Para la medición de la rugosidad de las superficies se utilizaron las imágenes del canal de altura obtenidas de la misma forma descrita para el ejemplo 3. Mediante el uso del software IgorPro en modo Análisis, se selecciona la sección de la imagen correspondiente a la zona de la célula y otra sección correspondiente a la superficie alrededor de la o las células, según corresponda (Figura 4). Luego, el software calcula los parámetros de rugosidad de cada sección, donde la rugosidad corresponde a la media aritmética de todas las alturas presentes en la superficie seleccionada (Ra). Este valor se utilizó para comparar la rugosidad de la superficie antes y durante la interacción con el cultivo celular.

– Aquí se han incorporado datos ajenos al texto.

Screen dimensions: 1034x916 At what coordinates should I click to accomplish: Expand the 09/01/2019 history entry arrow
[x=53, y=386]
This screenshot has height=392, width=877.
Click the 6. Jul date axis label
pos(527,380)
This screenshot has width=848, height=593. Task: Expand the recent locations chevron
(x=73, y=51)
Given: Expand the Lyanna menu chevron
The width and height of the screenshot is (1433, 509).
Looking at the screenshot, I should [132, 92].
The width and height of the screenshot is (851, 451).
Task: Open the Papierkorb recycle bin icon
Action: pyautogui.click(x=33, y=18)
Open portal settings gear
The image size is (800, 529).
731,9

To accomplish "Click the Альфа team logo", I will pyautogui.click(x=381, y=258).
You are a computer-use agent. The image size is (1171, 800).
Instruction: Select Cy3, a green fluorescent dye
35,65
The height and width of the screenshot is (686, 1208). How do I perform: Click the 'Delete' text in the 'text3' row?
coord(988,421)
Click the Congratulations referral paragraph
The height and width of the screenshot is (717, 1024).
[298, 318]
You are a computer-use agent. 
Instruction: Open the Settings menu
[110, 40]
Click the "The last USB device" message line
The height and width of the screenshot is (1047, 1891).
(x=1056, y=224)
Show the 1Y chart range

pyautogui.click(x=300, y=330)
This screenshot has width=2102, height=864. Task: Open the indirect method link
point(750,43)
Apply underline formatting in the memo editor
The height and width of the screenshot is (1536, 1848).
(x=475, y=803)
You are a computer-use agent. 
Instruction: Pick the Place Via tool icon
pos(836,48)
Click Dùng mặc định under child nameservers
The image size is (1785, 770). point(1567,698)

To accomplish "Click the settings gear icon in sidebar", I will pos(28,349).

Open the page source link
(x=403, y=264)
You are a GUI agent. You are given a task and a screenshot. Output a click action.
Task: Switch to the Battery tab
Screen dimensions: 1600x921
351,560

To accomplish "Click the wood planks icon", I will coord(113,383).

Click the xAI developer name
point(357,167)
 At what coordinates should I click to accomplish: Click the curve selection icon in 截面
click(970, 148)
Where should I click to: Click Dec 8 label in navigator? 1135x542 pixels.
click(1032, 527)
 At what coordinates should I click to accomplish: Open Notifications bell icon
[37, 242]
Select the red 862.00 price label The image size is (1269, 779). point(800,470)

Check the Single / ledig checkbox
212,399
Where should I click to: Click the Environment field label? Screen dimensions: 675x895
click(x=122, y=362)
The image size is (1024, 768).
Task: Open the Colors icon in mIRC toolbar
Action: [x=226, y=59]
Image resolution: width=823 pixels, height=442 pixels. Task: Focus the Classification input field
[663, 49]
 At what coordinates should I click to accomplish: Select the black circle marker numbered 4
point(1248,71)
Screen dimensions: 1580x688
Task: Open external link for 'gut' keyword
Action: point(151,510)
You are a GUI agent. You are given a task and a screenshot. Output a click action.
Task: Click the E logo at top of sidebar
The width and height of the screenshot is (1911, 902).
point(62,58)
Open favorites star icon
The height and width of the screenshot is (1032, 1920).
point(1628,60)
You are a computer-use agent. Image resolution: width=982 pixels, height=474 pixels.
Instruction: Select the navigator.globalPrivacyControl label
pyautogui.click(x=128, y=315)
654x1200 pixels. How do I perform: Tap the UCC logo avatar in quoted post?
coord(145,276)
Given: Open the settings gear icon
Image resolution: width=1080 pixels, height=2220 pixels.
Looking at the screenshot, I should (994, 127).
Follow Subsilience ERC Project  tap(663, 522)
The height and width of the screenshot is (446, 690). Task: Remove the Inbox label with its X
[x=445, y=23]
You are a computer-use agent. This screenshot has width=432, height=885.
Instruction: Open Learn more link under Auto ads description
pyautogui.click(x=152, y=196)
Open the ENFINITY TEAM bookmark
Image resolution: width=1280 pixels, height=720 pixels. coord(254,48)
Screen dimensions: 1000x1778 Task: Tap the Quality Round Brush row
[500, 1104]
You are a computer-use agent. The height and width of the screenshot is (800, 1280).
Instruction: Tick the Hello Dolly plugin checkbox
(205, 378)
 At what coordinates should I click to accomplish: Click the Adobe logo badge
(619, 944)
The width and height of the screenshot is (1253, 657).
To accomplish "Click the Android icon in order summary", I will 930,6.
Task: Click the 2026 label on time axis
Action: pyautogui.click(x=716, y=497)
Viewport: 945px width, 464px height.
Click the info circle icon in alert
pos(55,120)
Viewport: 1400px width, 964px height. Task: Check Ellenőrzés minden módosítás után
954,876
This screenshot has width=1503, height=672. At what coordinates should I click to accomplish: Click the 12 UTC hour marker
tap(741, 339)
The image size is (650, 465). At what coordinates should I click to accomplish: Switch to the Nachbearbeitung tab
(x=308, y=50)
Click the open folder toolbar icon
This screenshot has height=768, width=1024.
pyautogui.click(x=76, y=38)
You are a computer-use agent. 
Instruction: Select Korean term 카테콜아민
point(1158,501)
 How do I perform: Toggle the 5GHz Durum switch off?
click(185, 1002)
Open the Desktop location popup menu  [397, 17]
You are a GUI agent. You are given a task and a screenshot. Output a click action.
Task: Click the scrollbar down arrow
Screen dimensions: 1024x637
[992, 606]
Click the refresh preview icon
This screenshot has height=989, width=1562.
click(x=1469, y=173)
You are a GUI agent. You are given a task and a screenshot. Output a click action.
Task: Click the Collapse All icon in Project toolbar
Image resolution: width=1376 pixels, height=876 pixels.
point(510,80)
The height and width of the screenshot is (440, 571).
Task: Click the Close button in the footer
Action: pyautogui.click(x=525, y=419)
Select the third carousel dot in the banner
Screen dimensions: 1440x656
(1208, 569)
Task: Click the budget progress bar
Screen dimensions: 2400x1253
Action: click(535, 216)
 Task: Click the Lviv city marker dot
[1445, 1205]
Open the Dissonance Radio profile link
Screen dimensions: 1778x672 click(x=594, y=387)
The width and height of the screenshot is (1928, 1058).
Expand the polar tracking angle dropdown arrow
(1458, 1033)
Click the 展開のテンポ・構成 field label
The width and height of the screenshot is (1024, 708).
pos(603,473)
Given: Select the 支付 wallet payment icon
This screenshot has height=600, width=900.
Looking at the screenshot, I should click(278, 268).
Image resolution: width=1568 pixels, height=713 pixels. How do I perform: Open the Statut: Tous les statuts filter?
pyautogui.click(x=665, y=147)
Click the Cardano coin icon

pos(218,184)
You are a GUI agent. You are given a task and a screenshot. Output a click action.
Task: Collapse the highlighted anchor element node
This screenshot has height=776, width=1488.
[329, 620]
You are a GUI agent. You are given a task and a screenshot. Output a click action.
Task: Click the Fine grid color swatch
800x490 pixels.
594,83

Resultados: Al analizar el efecto celular sobre la rugosidad del biomaterial (Figura 5), se observó que la rugosidad del vidrio aumenta considerablemente desde 0,5 ± 0,08 nm hasta 193 ± 28 nm; en cambio, la rugosidad del titanio no se afecta (234 ±30 nm hasta 240 ± 25 nm), sugiriendo que este biomaterial es menos proclive a daño enzimático o de exposición. El material de vidrio es ampliamente usado para el estudio bioquímico y de viabilidad celular por numerosas técnicas, por lo tanto, se considera de máxima biocompatibilidad. Los resultados muestran que la viscoelasticidad celular es similar entre vidrio y titanio, pero la rugosidad celular aumenta en presencia de titanio. Además, la rugosidad del titanio no se modifica por la presencia celular, a diferencia del vidrio, que aumenta enormemente su rugosidad. Estos experimentos demuestran la importancia de la interacción célula- biomaterial para el estudio de la biocompatibilidad, donde es necesario caracterizar simultáneamente los efectos en ambos componentes.